CUBA, N.M. — The transportation crews patrolling U.S. 550 call it the Valley of Death.

Just north of Cuba, a dry riverbed intersects with the highway, blocking a natural corridor for elk and deer.

They often hop up into the roadway, sometimes struck dead by vehicles traveling 65 mph. The collisions aren’t safe for drivers either.

But this stretch of highway may be due for a new nickname. It’s identified as a priority in an ambitious plan to build a new network of wildlife crossings throughout New Mexico over the coming decades.

The goal is to make New Mexico’s highways safer for humans and animals alike, in addition to connecting wildlife habitat.

Senate President Pro Tem Mimi Stewart, D-Albuquerque, said the planned wildlife crossings reflect a growing acknowledgement of the way ecosystems are connected.

“When we develop our cities, counties, roads and everything else,” she said in an interview, “our legacy is to ignore wildlife, and we have to stop doing that.”

Stewart joined more than a dozen state officials and others on Thursday to tour the stretch of U.S. 550 where the first animal overpass in New Mexico is expected to be built.

Federal and state officials conduct a tour along U.S. 550 north of Cuba at a site where a wildlife crossing will be installed.
(John Austria/Albuquerque Journal)

It’s part of a 15-mile stretch of the highway north of Cuba targeted for changes to reduce collisions and connect habitat. Carried out in phases, construction alone could cost $90 million, state officials said, with major work starting in 2025.

The Valley of Death itself — just one part of the broader U.S. 550 project — is expected to feature an underpass. Culverts too small for elk now lie below the highway. The state Department of Transportation is planning to reconstruct the section to make it a full underpass big enough for large elk and their antlers.

Michael Dax, western program director of the advocacy group Wildlands Network, which organized Thursday’s tour, said New Mexico is well-positioned to win federal funding for the U.S. 550 project and other wildlife crossings.

The state was the first in the nation, he said, to create a wildlife corridor action plan based on the movement of large animals, such as elk, black bears, mountain lions and bighorn sheep.

The 756-page document identifies priorities for reducing wildlife and vehicle collisions, with objective data that, Dax said, will strengthen the state’s applications for grant funding.

State Rep.

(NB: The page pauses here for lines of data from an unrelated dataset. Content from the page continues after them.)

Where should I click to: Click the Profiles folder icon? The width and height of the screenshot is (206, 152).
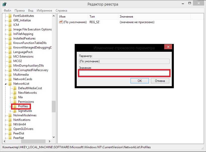(15, 106)
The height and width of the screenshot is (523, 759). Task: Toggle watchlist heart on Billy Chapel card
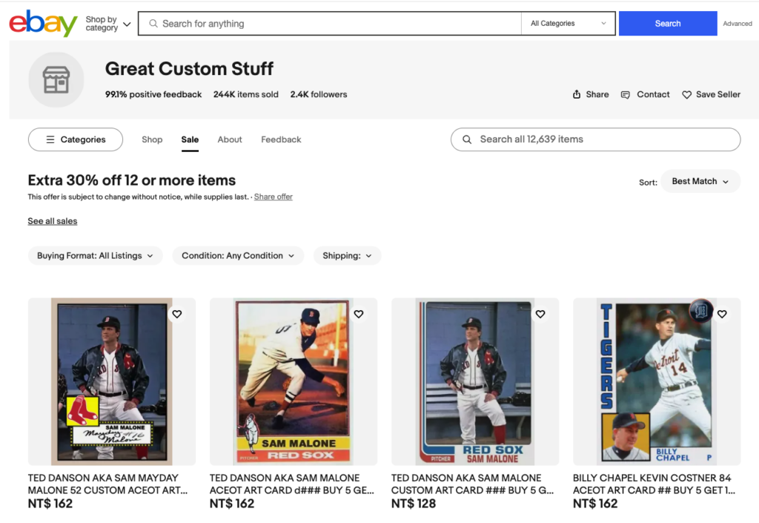tap(721, 315)
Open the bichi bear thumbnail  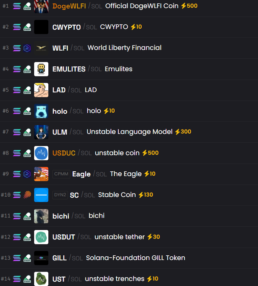41,216
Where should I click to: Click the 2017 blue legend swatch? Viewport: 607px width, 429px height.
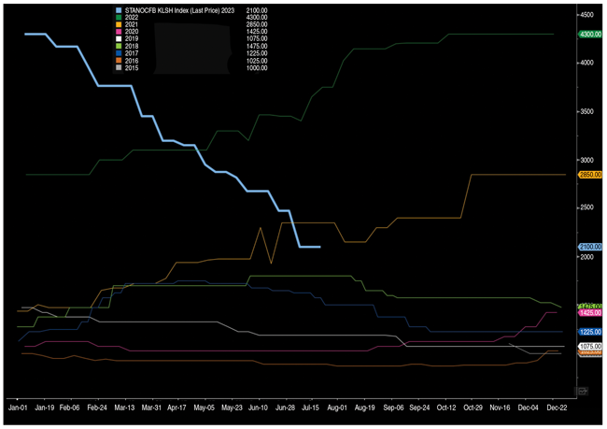[x=117, y=53]
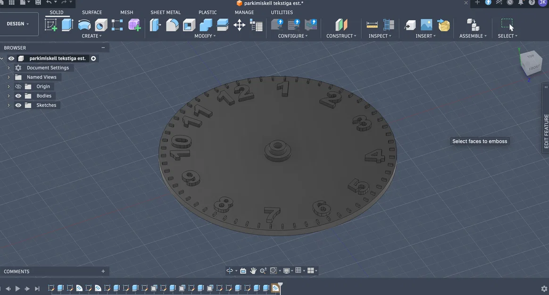Click the Fillet tool icon
549x295 pixels.
[x=172, y=25]
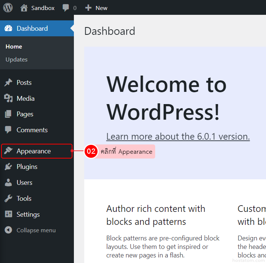The width and height of the screenshot is (266, 263).
Task: Open the Pages menu item
Action: [25, 114]
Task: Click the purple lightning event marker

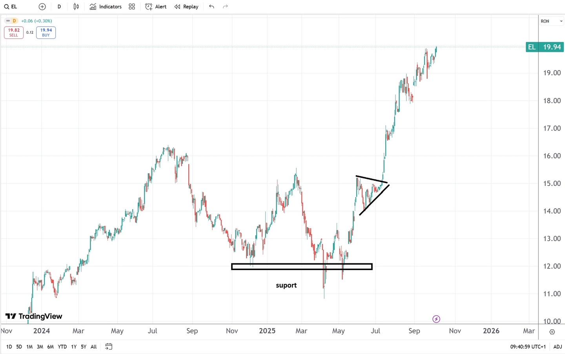Action: click(x=436, y=319)
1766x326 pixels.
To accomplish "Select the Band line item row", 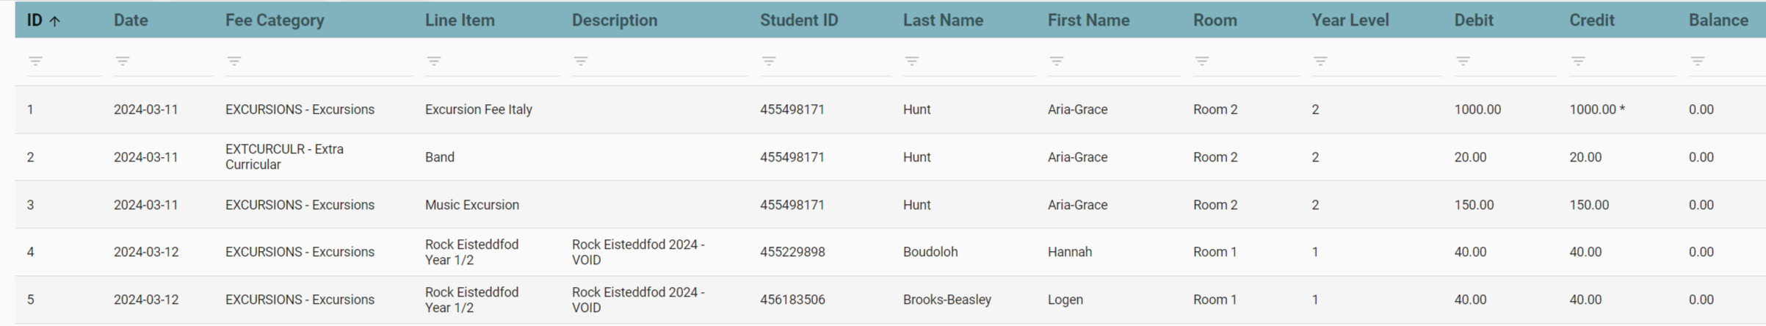I will [x=440, y=157].
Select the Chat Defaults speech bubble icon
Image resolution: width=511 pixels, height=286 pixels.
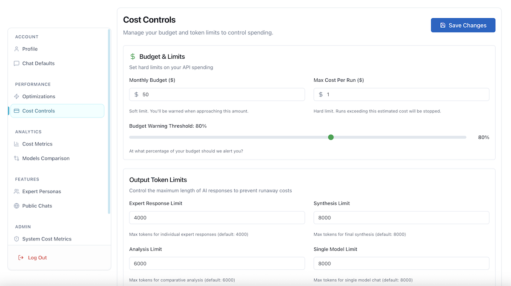click(x=16, y=63)
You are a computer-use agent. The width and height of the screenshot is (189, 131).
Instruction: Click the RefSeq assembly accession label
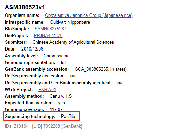click(x=35, y=76)
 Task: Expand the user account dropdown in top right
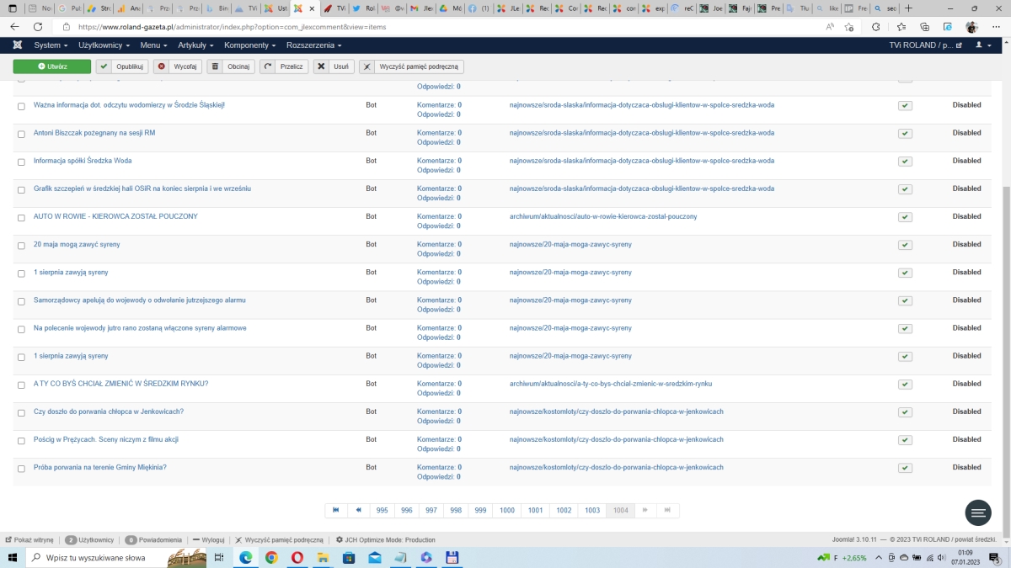983,45
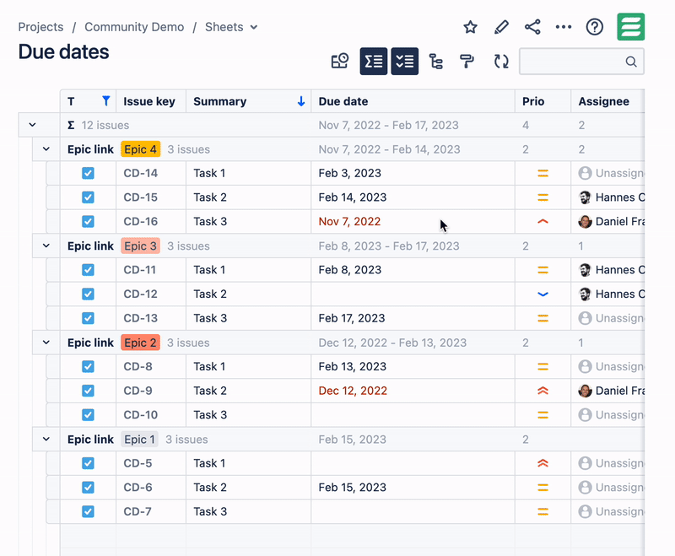Viewport: 675px width, 556px height.
Task: Open the Sheets dropdown in the breadcrumb
Action: tap(230, 26)
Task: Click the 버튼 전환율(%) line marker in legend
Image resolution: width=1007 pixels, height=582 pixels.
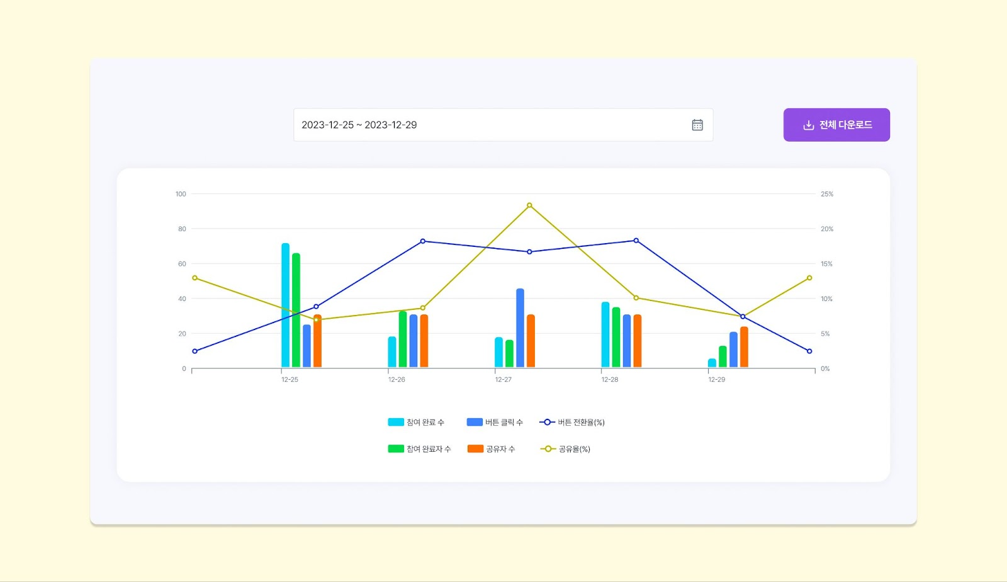Action: click(x=547, y=422)
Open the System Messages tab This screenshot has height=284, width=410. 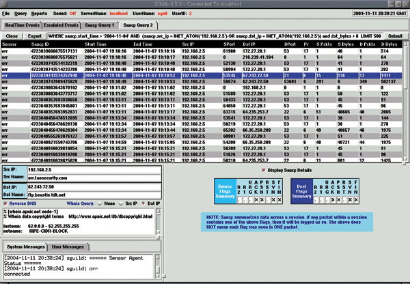(x=26, y=245)
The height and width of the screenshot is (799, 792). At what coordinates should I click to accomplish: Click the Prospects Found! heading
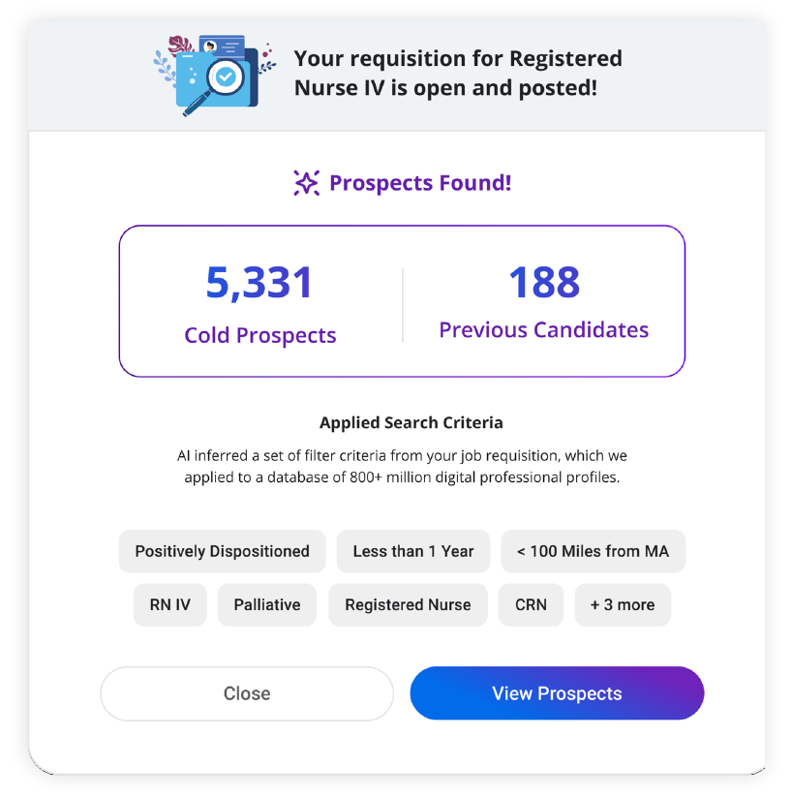pos(420,183)
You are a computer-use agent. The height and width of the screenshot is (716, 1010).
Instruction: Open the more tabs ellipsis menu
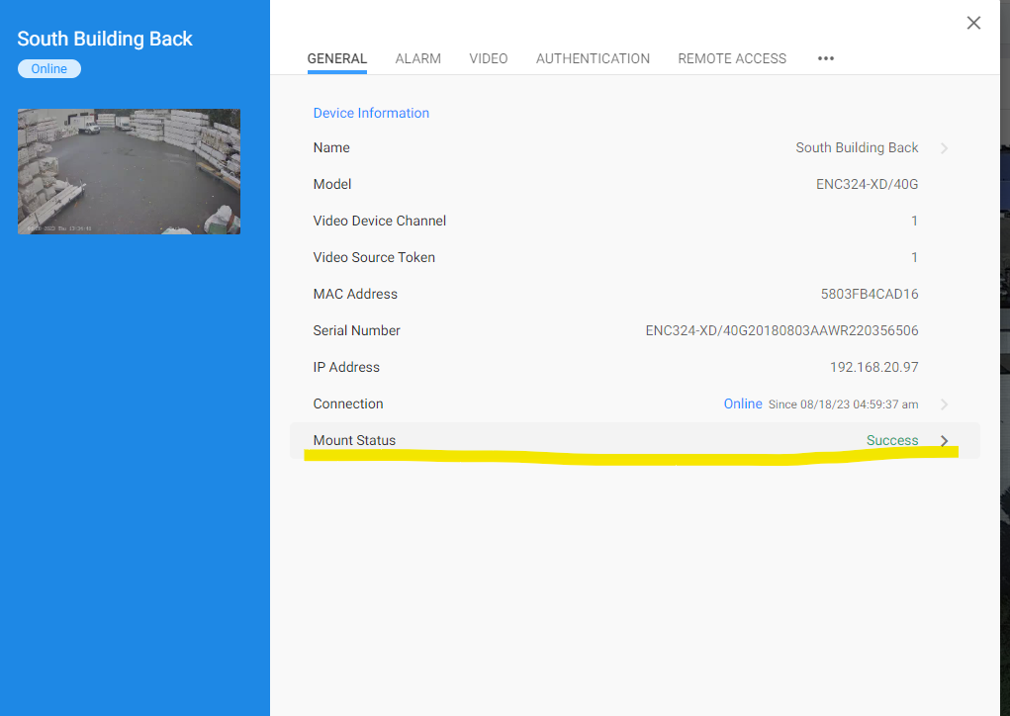tap(826, 58)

Dayan Hochman-Vigil, an Albuquerque Democrat and chairwoman of the House committee that handles transportation projects, said wildlife corridors are an example of the kind of long-lasting public works that can be built with the state’s flood of one-time revenue.

Income from oil and gas production has helped push New Mexico’s annual budget to a historic high. But it’s a volatile revenue source, so state officials have been trying to direct much of it toward one-time expenses, such as a construction project.

“This is a perfect use for the one-time, nonrecurring funds,” Hochman-Vigil said during Thursday’s tour.

Garrett VeneKlasen of New Mexico Wild said he knows firsthand the terror of hitting an animal on the road. Going 75 mph, he said, he once hit a bobcat that went through his radiator, making the car inoperable.

“It’s really scary stuff,” he said.

In addition to killing an animal or damaging a vehicle, VeneKlasen said, a collision has the potential to cause a fatal wreck, especially if a driver were to swerve into oncoming traffic while trying to avoid wildlife.

“Everywhere you go — and everyone you talk to — has had either a collision or a near-death experience,” VeneKlasen said.

Outside of the human impact, wildlife crossings also have the potential to help connect wildlife habitat, broadening the range of animals seeking food amid the drought. In some cases, animals won’t cross a highway, and those that do risk collisions.

For outdoors enthusiasts, supporters say, the crossings could mean more deer and elk to hunt for food.

Trent Botkin, environmental bureau manager for the state Department of Transportation, said the projects also have the potential to limit the senseless loss of life.

In the fall and winter at the Valley of Death, for example, state Department of Transportation crews can end up hauling away an elk carcass or two each day.

“That’s a lot of animals we’d rather have in the New Mexico environment than pulled off the side of the road,” Botkin said.

Over the next 20 years, the wildlife corridor plan could help direct hundreds of millions of dollars in spending.

Some state funding is already available, Sen. Stewart said, but she will be on the hunt for more in next year’s legislative session.